You might wonder how you could now write unit tests for FileReader and FileWriter. The short answer is you can't. You can only integration test them.

If these classes still contain some business logic that you want to unit test, then you have to repeat the process. Split the business logic from the interaction with the real external resource. This kind of abstraction ensures that you can mock the connection between the business logic and the external resource.

5
  • 1
    Here is a lot of standard testing wisdom in this answer, how to mock the file system. However, to my experience, this does seldom pay off - it often simpler (and very often fast enough) to use real input and output files and write the tests around it. The real challenge here is to create a robust validation logic that some PDF output matches the expected output. This challenge stays the same, regardless of using real files or intercepting the output stream with a FakeFileWriter.
    – Doc Brown
    Aug 20, 2021 at 8:43
  • ... this SO post might be of help here: Reliable way to (programmatically) compare PDFs
    – Doc Brown
    Aug 20, 2021 at 8:47
  • @DocBrown: I don't disagree, in the sense that file system access isn't generally speaking such a failure-prone component, but it still would be an integration test, not a unit test, and this clashes with OP's primary question of "without the need for test input text files, a corresponding test output pdf file and the potential that the finished PDF is saved on their local disk when they run the unit tests"
    – Flater
    Aug 20, 2021 at 12:41
  • @Flater what is SuccessJobResult ? If this function writes a large binary object, returning the result (in addition to writing it) may not be a good idea - right?
    – Startec
    Aug 20, 2021 at 19:35
  • @Startec: I just invented a basic example of a method since you posted no reference code snippet. There is no specification implementation details here for the sake of example. What you return, and if you return anything, is up to you to implement as you need it.
    – Flater
    Aug 21, 2021 at 2:51
4

Sometimes code needs to change to be easier to test.
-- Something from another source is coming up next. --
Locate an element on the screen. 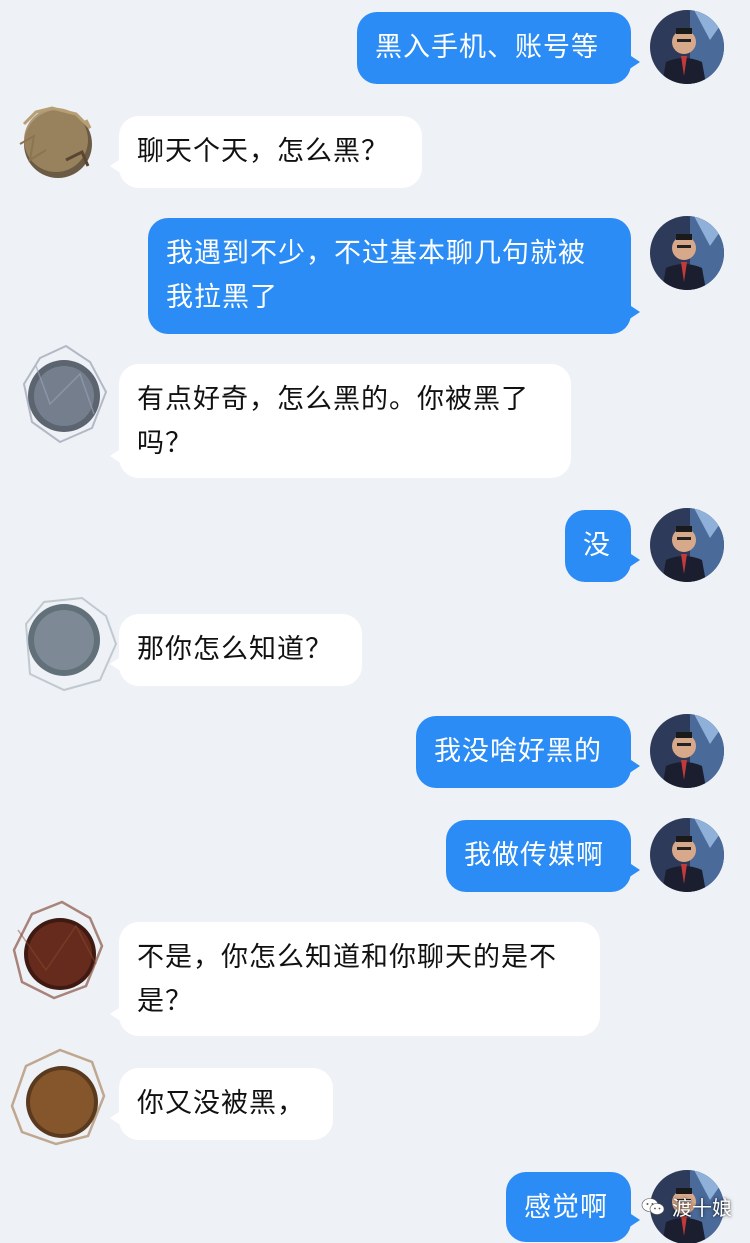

Many standard libraries have abstractions over files that can be used instead. For example, Java has an InputStream and OutputStream with both file and byte array implementations. If you have to make your own, it is a lot simpler, because you don't have to make it flexible enough for every single standard library user, you can make it application specific.

So a common approach is to make a textToPdf(inputs: List[InputStream], output: OutputStream) and do most of your unit testing on that, then make your original textToPdf do nothing but create the InputStreams and OutputStreams from the files, then call the other function.

That still takes an integration test to verify, but the scope of what you have to verify is much smaller. You're just verifying you're grabbing the correct files, and a few additional file-specific error conditions, instead of validating every complex bit of logic in an integration test.

1
  • "do most of your unit testing on that" - so how would you test that? Ultimately it does seem like the aforementioned "file converter test" but the answers to that question was not great. Even if file streams are the inputs and outputs, how to I verify that the combination / conversion step is correct - that the output bytes are what they should be?